• _PROBLEM TO WORK ON_:
From the article on the temporal theory of hearing, extract everything from "The temporal theory of" down to "the basilar membrane.", word for word.

• _TEXT_:
*-*-*

= Temporal theory (hearing) =

Theory of the mechanism of hearing

The temporal theory of hearing, also called frequency theory or timing theory, states that human perception of sound depends on temporal patterns with which neurons respond to sound in the cochlea. Therefore, in this theory, the pitch of a pure tone is determined by the period of neuron firing patterns—either of single neurons, or groups as described by the volley theory. Temporal theory competes with the place theory of hearing, which instead states that pitch is signaled according to the locations of vibrations along the basilar membrane.

Temporal theory was first suggested by August Seebeck.

==Description==

As the basilar membrane vibrates, each clump of hair cells along its length is deflected in time with the sound components as filtered by basilar membrane tuning for its position. The more intense this vibration is, the more the hair cells are deflected and the more likely they are to cause cochlear nerve firings. Temporal theory supposes that the consistent timing patterns, whether at high or low average firing rate, code for a consistent pitch percept.

==High amplitudes==

At high sounds levels, nerve fibers whose characteristic frequencies do not exactly match the stimulus still respond, because of the motion induced in larger areas of the basilar membrane by loud sounds. Temporal theory can help explain how we maintain this discrimination. Even when a larger group of nerve fibers are all firing, there is a periodicity to this firing, which corresponds to the periodicity of the stimulus.

==High frequencies==

Neurons have a maximum firing frequency within the range of frequencies we can hear. To be complete, rate theory must somehow explain how we distinguish pitches above this maximum firing rate. The volley theory, in which groups of neurons cooperate to code the temporal pattern, is an attempt to make the temporal theory more complete, but some frequencies are too high to see any synchrony in the cochlear nerve firings.

*-*-*

• _MATERIAL SUPPLIED_:
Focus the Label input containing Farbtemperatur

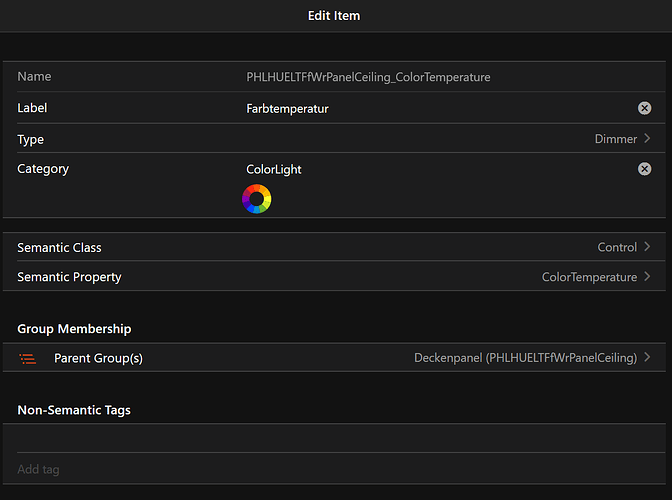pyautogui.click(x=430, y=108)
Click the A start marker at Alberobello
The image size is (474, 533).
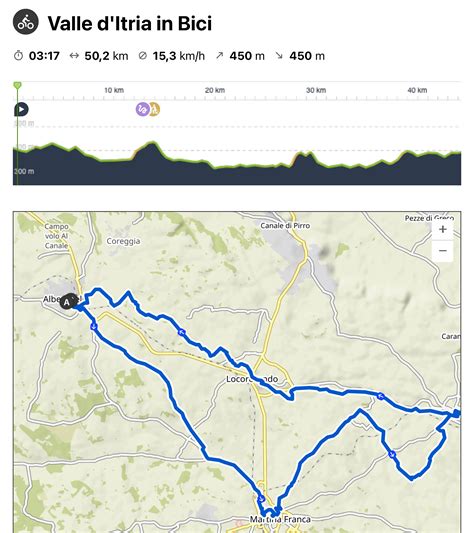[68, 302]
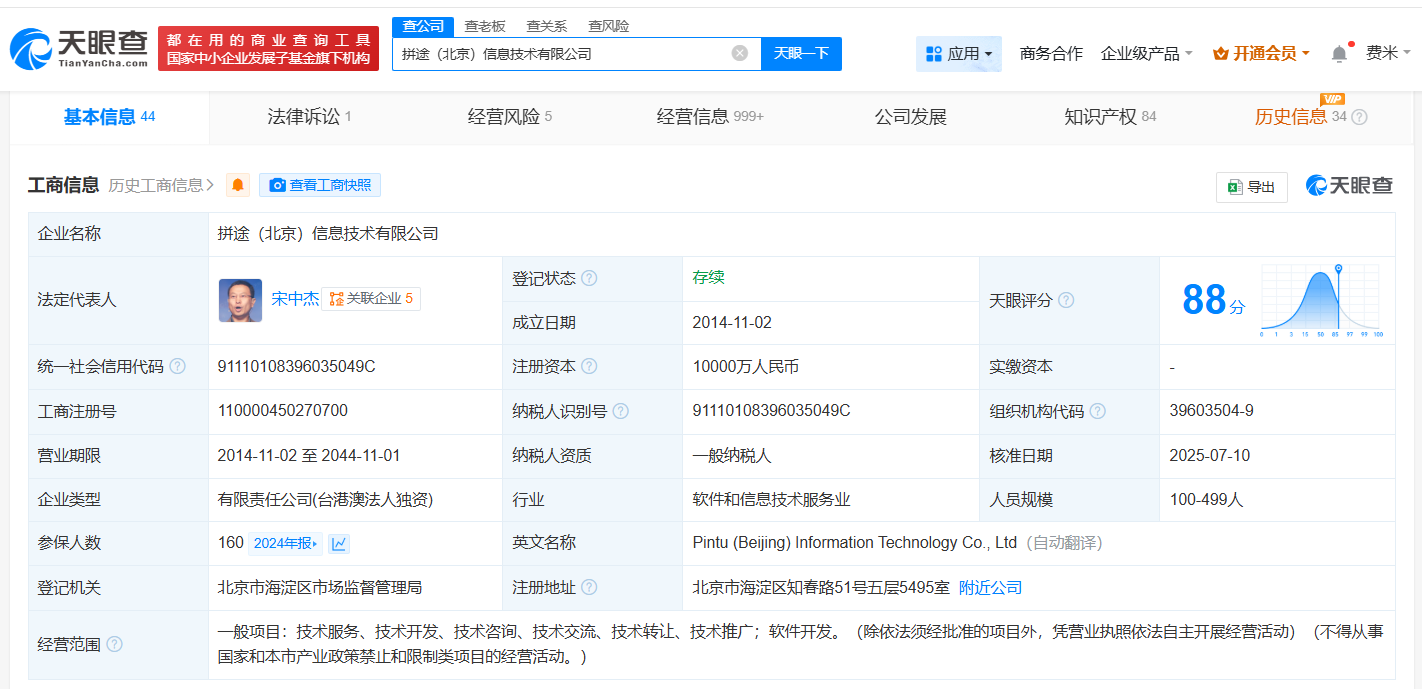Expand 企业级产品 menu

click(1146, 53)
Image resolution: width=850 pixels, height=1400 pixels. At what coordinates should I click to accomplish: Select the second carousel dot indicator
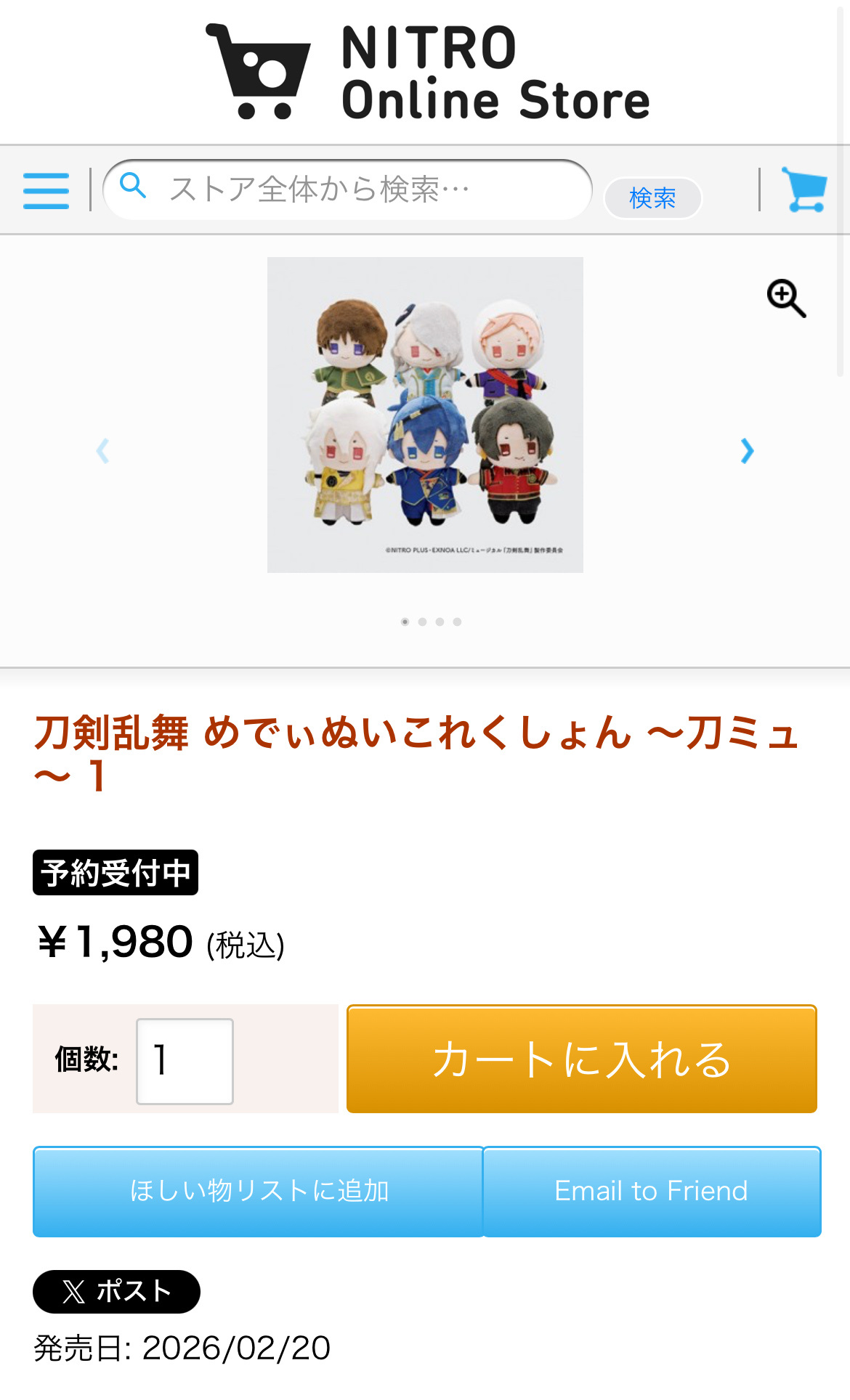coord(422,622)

*-*-*

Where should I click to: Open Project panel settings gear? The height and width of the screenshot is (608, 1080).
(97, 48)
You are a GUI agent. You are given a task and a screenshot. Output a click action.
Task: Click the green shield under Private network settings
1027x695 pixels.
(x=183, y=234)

*-*-*

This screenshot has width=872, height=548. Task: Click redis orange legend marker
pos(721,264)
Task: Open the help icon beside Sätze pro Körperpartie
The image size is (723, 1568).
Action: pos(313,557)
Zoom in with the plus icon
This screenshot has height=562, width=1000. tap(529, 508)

*-*-*

• _TASK ANSWER_:
The temporal theory of hearing, also called frequency theory or timing theory, states that human perception of sound depends on temporal patterns with which neurons respond to sound in the cochlea. Therefore, in this theory, the pitch of a pure tone is determined by the period of neuron firing patterns—either of single neurons, or groups as described by the volley theory. Temporal theory competes with the place theory of hearing, which instead states that pitch is signaled according to the locations of vibrations along the basilar membrane.